*** Information shown Section Begins ***
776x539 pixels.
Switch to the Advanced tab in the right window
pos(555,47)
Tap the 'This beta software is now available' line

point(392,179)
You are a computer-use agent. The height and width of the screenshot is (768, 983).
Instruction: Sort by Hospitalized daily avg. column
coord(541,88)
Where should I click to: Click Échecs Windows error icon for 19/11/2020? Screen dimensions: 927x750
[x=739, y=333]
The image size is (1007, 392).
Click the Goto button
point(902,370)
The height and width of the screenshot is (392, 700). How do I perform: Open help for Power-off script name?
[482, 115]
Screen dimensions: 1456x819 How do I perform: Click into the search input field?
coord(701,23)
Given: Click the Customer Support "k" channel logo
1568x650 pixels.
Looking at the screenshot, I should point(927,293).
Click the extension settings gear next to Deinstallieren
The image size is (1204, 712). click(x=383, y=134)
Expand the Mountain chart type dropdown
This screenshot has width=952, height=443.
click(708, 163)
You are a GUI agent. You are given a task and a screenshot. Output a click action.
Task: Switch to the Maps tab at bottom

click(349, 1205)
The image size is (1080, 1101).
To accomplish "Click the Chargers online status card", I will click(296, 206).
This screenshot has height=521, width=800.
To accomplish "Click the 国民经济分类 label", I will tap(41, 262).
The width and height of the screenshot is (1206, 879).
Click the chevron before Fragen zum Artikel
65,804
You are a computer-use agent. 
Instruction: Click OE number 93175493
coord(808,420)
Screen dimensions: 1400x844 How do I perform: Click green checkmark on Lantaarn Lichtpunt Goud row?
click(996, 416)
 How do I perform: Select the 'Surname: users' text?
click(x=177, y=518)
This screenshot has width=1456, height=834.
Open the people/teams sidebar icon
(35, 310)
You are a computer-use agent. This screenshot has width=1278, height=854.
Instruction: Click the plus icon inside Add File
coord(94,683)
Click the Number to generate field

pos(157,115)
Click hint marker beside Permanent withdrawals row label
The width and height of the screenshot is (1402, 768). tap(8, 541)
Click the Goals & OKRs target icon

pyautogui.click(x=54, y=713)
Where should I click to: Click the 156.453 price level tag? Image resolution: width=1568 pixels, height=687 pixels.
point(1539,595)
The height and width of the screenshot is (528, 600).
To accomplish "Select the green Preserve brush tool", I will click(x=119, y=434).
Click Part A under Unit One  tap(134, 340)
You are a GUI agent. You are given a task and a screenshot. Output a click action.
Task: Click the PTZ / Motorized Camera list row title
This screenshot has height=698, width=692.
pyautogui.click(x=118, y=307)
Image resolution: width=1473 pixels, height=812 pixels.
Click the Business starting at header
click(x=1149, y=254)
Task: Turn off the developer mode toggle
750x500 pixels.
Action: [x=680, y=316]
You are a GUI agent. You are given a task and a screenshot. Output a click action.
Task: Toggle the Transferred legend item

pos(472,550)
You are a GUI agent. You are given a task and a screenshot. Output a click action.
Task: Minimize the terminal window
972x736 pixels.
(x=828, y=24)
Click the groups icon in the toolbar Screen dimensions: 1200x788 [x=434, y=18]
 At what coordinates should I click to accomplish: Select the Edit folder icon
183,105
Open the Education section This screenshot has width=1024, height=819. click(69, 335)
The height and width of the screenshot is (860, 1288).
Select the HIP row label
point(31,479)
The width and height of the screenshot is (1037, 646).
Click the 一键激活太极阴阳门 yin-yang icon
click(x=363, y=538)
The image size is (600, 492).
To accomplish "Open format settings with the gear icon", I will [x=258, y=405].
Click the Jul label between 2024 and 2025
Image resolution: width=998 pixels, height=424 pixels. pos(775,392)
*** Information shown Section Ends ***
§ Work instructions
Your answer should consist of every entry, repeated exactly.

§ Exercise answer
776x539 pixels.
Switch to the Advanced tab in the right window
pos(555,47)
Tap the 'This beta software is now available' line

point(392,179)
You are a computer-use agent. The height and width of the screenshot is (768, 983).
Instruction: Sort by Hospitalized daily avg. column
coord(541,88)
Where should I click to: Click Échecs Windows error icon for 19/11/2020? Screen dimensions: 927x750
[x=739, y=333]
The image size is (1007, 392).
Click the Goto button
point(902,370)
The height and width of the screenshot is (392, 700). How do I perform: Open help for Power-off script name?
[482, 115]
Screen dimensions: 1456x819 How do I perform: Click into the search input field?
coord(701,23)
Given: Click the Customer Support "k" channel logo
1568x650 pixels.
Looking at the screenshot, I should point(927,293).
Click the extension settings gear next to Deinstallieren
The image size is (1204, 712). click(x=383, y=134)
Expand the Mountain chart type dropdown
This screenshot has width=952, height=443.
click(708, 163)
You are a GUI agent. You are given a task and a screenshot. Output a click action.
Task: Switch to the Maps tab at bottom

click(349, 1205)
The image size is (1080, 1101).
To accomplish "Click the Chargers online status card", I will click(296, 206).
This screenshot has height=521, width=800.
To accomplish "Click the 国民经济分类 label", I will tap(41, 262).
The width and height of the screenshot is (1206, 879).
Click the chevron before Fragen zum Artikel
65,804
You are a computer-use agent. 
Instruction: Click OE number 93175493
coord(808,420)
Screen dimensions: 1400x844 How do I perform: Click green checkmark on Lantaarn Lichtpunt Goud row?
click(996, 416)
 How do I perform: Select the 'Surname: users' text?
click(x=177, y=518)
This screenshot has width=1456, height=834.
Open the people/teams sidebar icon
(35, 310)
You are a computer-use agent. This screenshot has width=1278, height=854.
Instruction: Click the plus icon inside Add File
coord(94,683)
Click the Number to generate field

pos(157,115)
Click hint marker beside Permanent withdrawals row label
The width and height of the screenshot is (1402, 768). tap(8, 541)
Click the Goals & OKRs target icon

pyautogui.click(x=54, y=713)
Where should I click to: Click the 156.453 price level tag? Image resolution: width=1568 pixels, height=687 pixels.
point(1539,595)
The height and width of the screenshot is (528, 600).
To accomplish "Select the green Preserve brush tool", I will click(x=119, y=434).
Click Part A under Unit One  tap(134, 340)
You are a GUI agent. You are given a task and a screenshot. Output a click action.
Task: Click the PTZ / Motorized Camera list row title
This screenshot has height=698, width=692.
pyautogui.click(x=118, y=307)
Image resolution: width=1473 pixels, height=812 pixels.
Click the Business starting at header
click(x=1149, y=254)
Task: Turn off the developer mode toggle
750x500 pixels.
Action: [x=680, y=316]
You are a GUI agent. You are given a task and a screenshot. Output a click action.
Task: Toggle the Transferred legend item

pos(472,550)
You are a GUI agent. You are given a task and a screenshot. Output a click action.
Task: Minimize the terminal window
972x736 pixels.
(x=828, y=24)
Click the groups icon in the toolbar Screen dimensions: 1200x788 [x=434, y=18]
 At what coordinates should I click to accomplish: Select the Edit folder icon
183,105
Open the Education section This screenshot has width=1024, height=819. click(69, 335)
The height and width of the screenshot is (860, 1288).
Select the HIP row label
point(31,479)
The width and height of the screenshot is (1037, 646).
Click the 一键激活太极阴阳门 yin-yang icon
click(x=363, y=538)
The image size is (600, 492).
To accomplish "Open format settings with the gear icon", I will [x=258, y=405].
Click the Jul label between 2024 and 2025
Image resolution: width=998 pixels, height=424 pixels. pos(775,392)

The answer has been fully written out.